Assembling an infrastructure for machine learning research

Published

2025-01-27

discuss on

While working on machine learning research at the Astera Institute¹, I led a team that assembled a system that enabled researchers to quickly and easily run experiments that used up to a full datacenter’s worth of GPUs. I intentionally wrote “assemble” rather than “build”, because the system mostly consists of off-the-shelf components. The challenge was in digging through the huge number of options for each possible piece of functionality, selecting appropriately, gluing things together into a working system, and designing an easy but powerful interface. I’m proud of how little code we wrote relative to how much functionality the system provides.

Let’s start with the core functionality that the system provided:

Takes code from the user’s git branch.
Runs the code on a cluster with a specifiable number of trials running in parallel, and with each trial using a specifiable number of GPUs.
Executes a search using a specifiable search space and algorithm, or multiple trials with different random seeds to get a distribution of results for a fixed set of hyperparameters.
Persists the results and makes them viewable in a web UI, or via CSV files.

Now let’s go into how this is all implemented!

The components

Hardware

We rented hardware from Voltage Park, who at the time only offered exactly one thing: bare-metal servers running Ubuntu with 8 Nvidia GPUs. Because of pre-existing contracts, we didn’t have any choice in hardware or cloud providers. This constrained the design space for some of the other parts of the system.

· · ·

CHALLENGE 1
Print the part of the machine learning infrastructure article starting at "While working on" and ending at "user’s git branch.".
CHALLENGE 2
In the machine learning infrastructure article, which company was the hardware rented from?

ENTRIES PROVIDED
· · ·

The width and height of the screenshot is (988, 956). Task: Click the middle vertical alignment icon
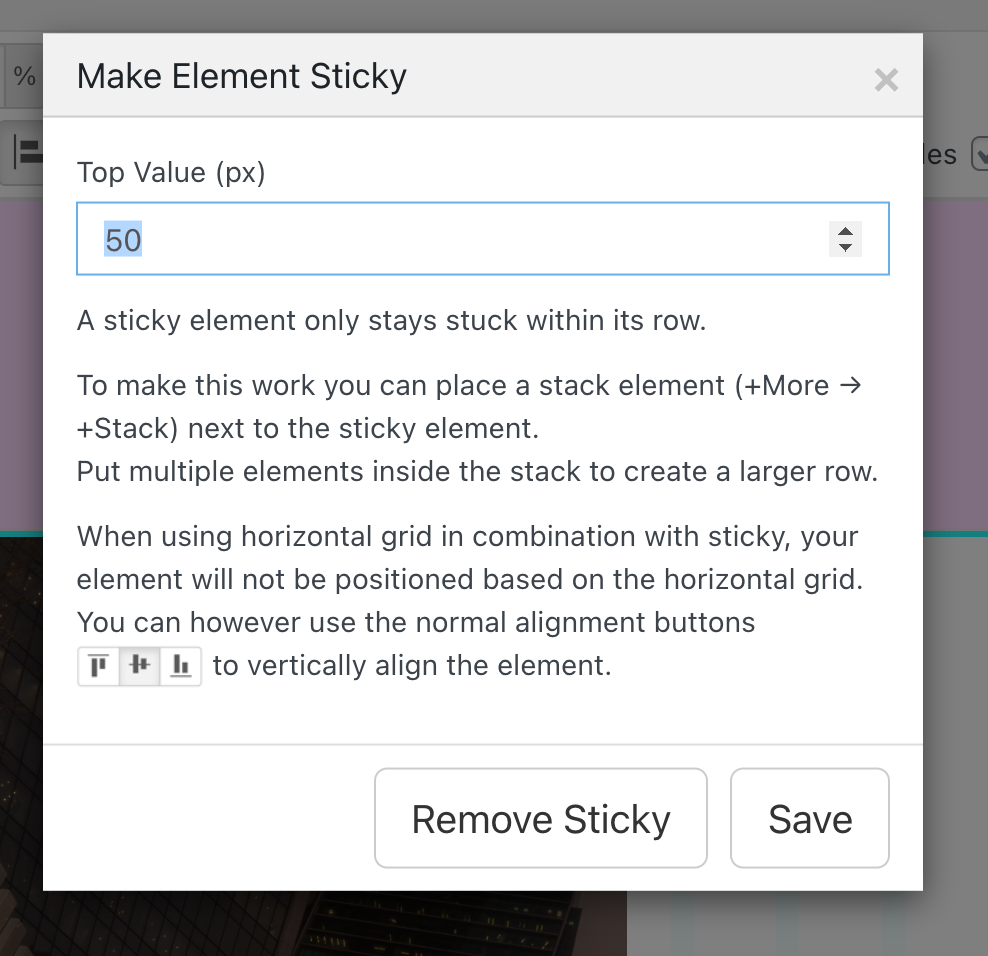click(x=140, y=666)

· · ·

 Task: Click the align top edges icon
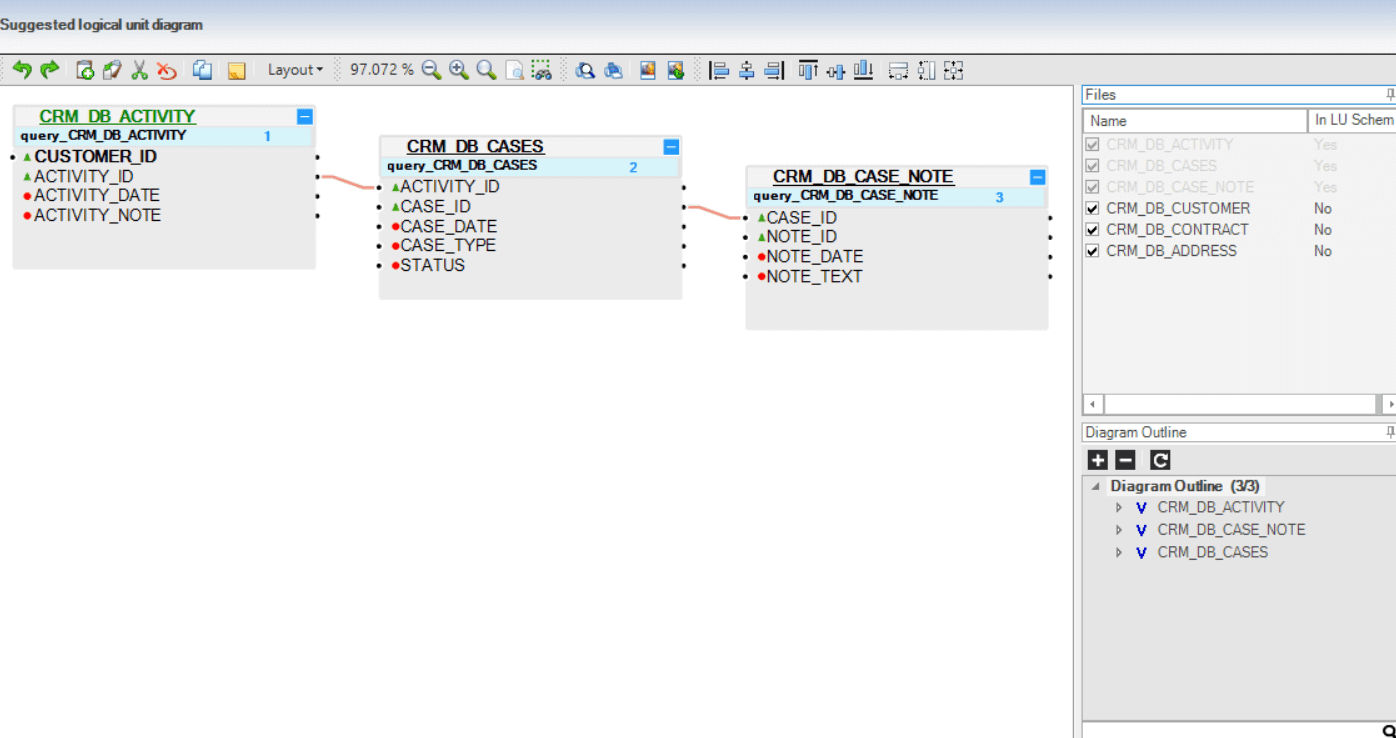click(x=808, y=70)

· · ·

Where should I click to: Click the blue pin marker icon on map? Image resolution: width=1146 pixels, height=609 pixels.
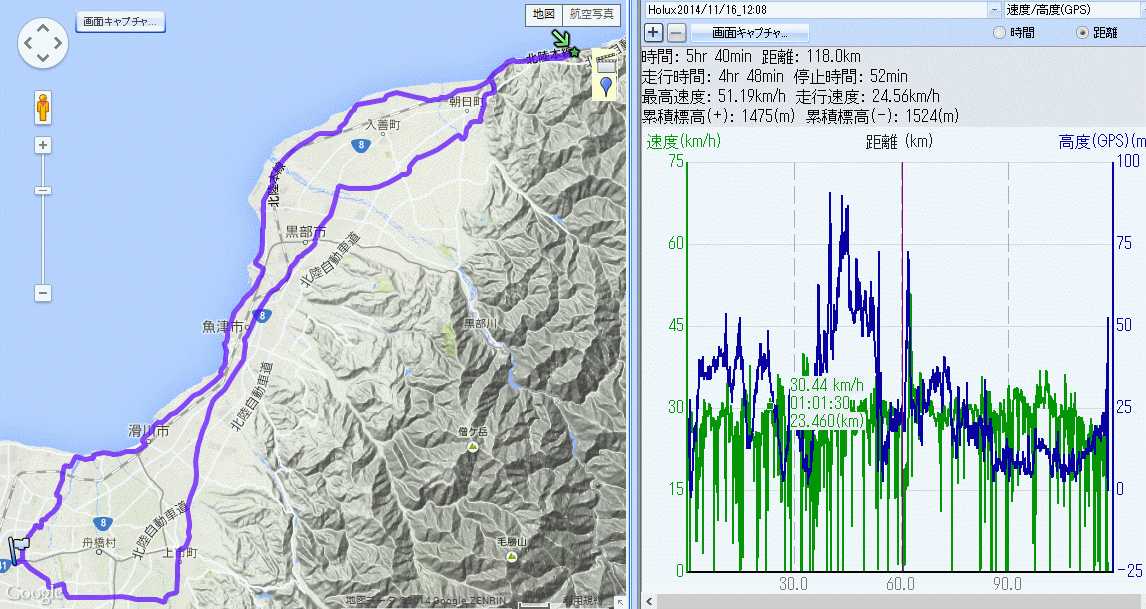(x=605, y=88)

· · ·

PROBLEM SOLUTION 1
While working on machine learning research at the Astera Institute¹, I led a team that assembled a system that enabled researchers to quickly and easily run experiments that used up to a full datacenter’s worth of GPUs. I intentionally wrote “assemble” rather than “build”, because the system mostly consists of off-the-shelf components. The challenge was in digging through the huge number of options for each possible piece of functionality, selecting appropriately, gluing things together into a working system, and designing an easy but powerful interface. I’m proud of how little code we wrote relative to how much functionality the system provides.

Let’s start with the core functionality that the system provided:

Takes code from the user’s git branch.

PROBLEM SOLUTION 2
Voltage Park.